◆ PROBLEM: The answer must restate the listing word for word, without its images.

*** ENTRIES PROVIDED

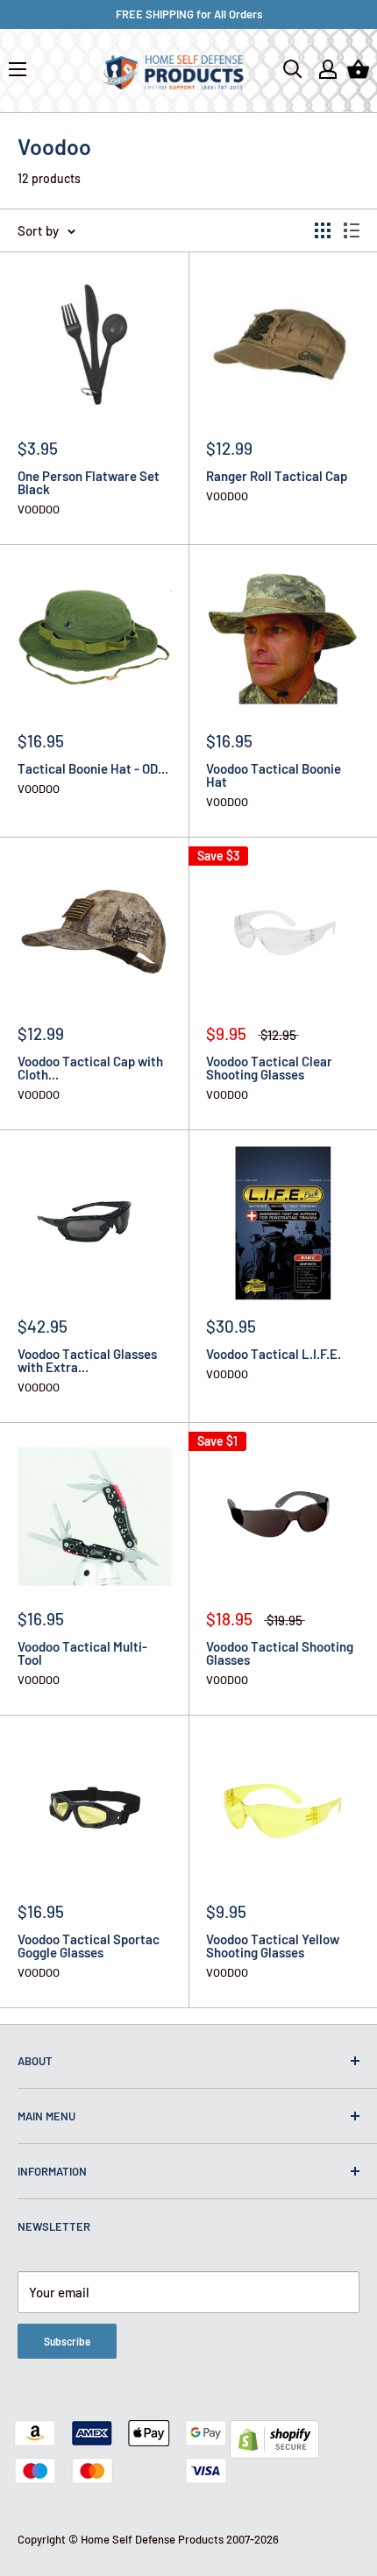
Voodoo (39, 509)
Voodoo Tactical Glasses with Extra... (87, 1361)
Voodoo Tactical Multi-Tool (82, 1653)
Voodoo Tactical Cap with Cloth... (90, 1068)
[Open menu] (17, 69)
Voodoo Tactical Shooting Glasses (279, 1653)
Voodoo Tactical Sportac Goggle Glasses (89, 1946)
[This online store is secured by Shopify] (274, 2432)
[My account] (328, 69)
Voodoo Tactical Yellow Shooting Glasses (272, 1946)
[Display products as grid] (323, 230)
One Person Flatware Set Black (89, 483)
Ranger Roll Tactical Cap (276, 476)
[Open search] (292, 69)
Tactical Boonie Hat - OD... (93, 768)
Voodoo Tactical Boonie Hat (273, 775)
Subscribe (67, 2341)
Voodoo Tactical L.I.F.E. (273, 1354)
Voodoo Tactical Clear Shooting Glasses (269, 1068)
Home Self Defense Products (152, 2539)
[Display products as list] (351, 230)
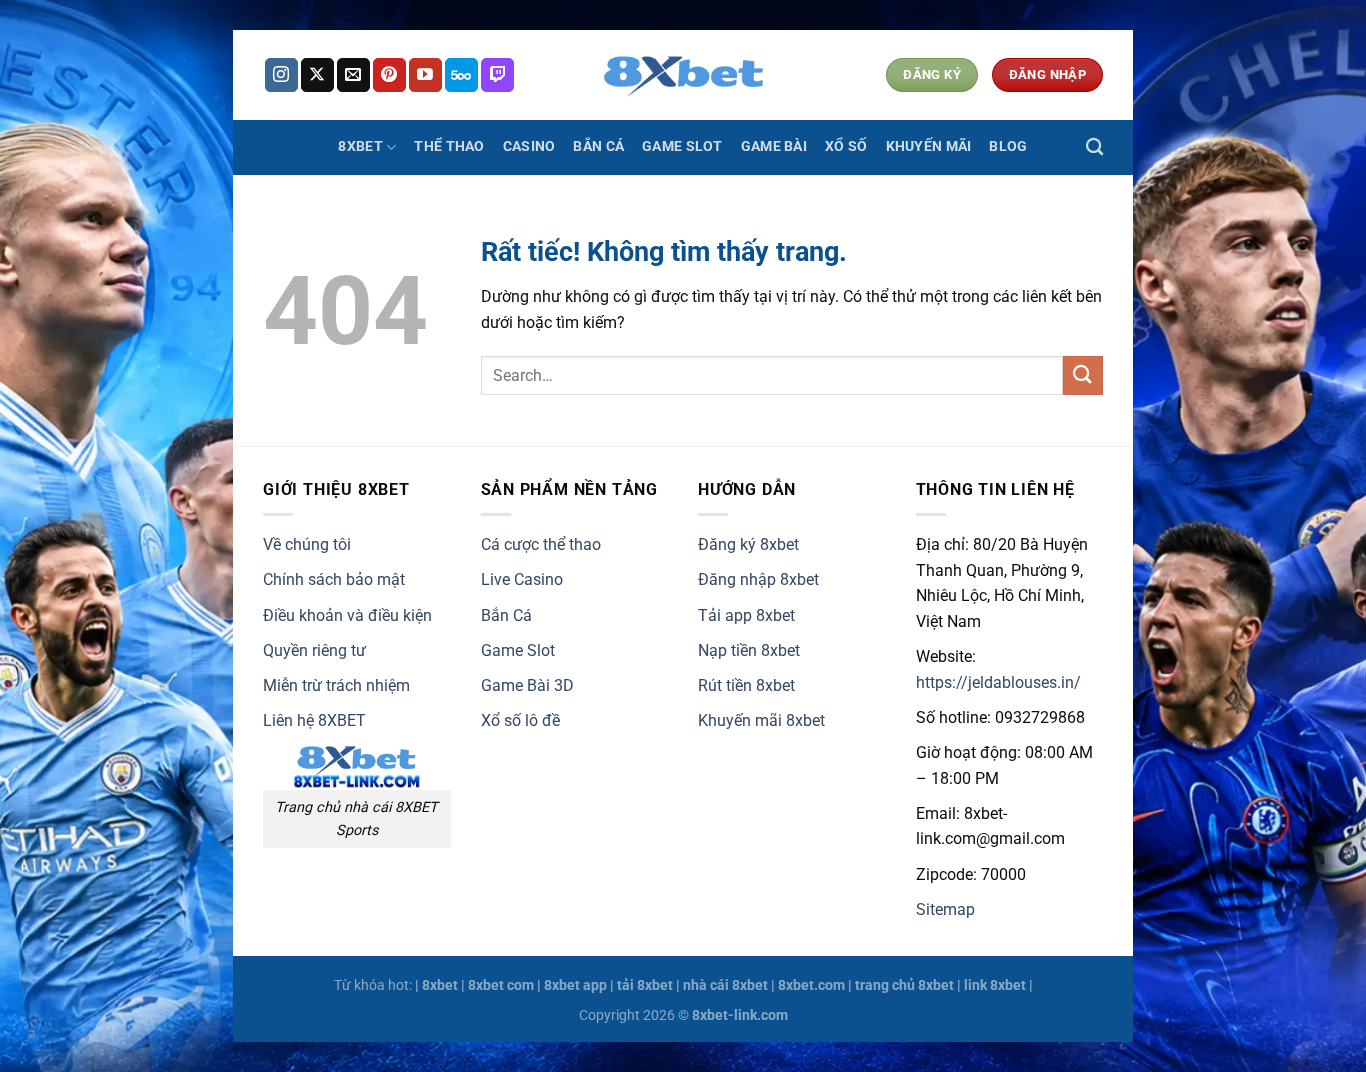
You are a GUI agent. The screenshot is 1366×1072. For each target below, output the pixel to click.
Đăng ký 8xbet (748, 544)
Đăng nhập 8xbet (758, 579)
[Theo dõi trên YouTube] (425, 75)
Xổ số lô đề (520, 720)
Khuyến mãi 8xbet (761, 720)
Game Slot (682, 146)
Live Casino (522, 579)
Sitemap (945, 909)
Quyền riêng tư (314, 650)
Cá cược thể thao (541, 544)
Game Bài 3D (527, 685)
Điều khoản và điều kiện (347, 615)
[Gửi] (1083, 375)
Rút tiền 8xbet (746, 685)
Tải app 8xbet (746, 615)
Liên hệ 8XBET (314, 720)
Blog (1008, 146)
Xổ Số (846, 146)
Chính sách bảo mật (334, 579)
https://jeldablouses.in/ (998, 682)
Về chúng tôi (307, 544)
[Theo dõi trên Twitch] (497, 75)
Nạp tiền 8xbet (749, 650)
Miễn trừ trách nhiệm (336, 685)
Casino (529, 146)
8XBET (360, 146)
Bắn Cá (598, 146)
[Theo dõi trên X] (317, 75)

******

◆ RESPONSE TO THIS TASK:
Voodoo (39, 509)
Voodoo Tactical Glasses with Extra... (87, 1361)
Voodoo Tactical Multi-Tool (82, 1653)
Voodoo Tactical Cap with Cloth... (90, 1068)
[Open menu] (17, 69)
Voodoo Tactical Shooting Glasses (279, 1653)
Voodoo Tactical Sportac Goggle Glasses (89, 1946)
[This online store is secured by Shopify] (274, 2432)
[My account] (328, 69)
Voodoo Tactical Yellow Shooting Glasses (272, 1946)
[Display products as grid] (323, 230)
One Person Flatware Set Black (89, 483)
Ranger Roll Tactical Cap (276, 476)
[Open search] (292, 69)
Tactical Boonie Hat - OD... (93, 768)
Voodoo Tactical Boonie Hat (273, 775)
Subscribe (67, 2341)
Voodoo Tactical L.I.F.E. (273, 1354)
Voodoo Tactical Clear Shooting Glasses (269, 1068)
Home Self Defense Products (152, 2539)
[Display products as list] (351, 230)
You are a GUI agent. The screenshot is 1366×1072. For each target below, output the pixel to click.
Đăng ký 8xbet (748, 544)
Đăng nhập 8xbet (758, 579)
[Theo dõi trên YouTube] (425, 75)
Xổ số lô đề (520, 720)
Khuyến mãi 8xbet (761, 720)
Game Slot (682, 146)
Live Casino (522, 579)
Sitemap (945, 909)
Quyền riêng tư (314, 650)
Cá cược thể thao (541, 544)
Game Bài 3D (527, 685)
Điều khoản và điều kiện (347, 615)
[Gửi] (1083, 375)
Rút tiền 8xbet (746, 685)
Tải app 8xbet (746, 615)
Liên hệ 8XBET (314, 720)
Blog (1008, 146)
Xổ Số (846, 146)
Chính sách bảo mật (334, 579)
https://jeldablouses.in/ (998, 682)
Về chúng tôi (307, 544)
[Theo dõi trên Twitch] (497, 75)
Nạp tiền 8xbet (749, 650)
Miễn trừ trách nhiệm (336, 685)
Casino (529, 146)
8XBET (360, 146)
Bắn Cá (598, 146)
[Theo dõi trên X] (317, 75)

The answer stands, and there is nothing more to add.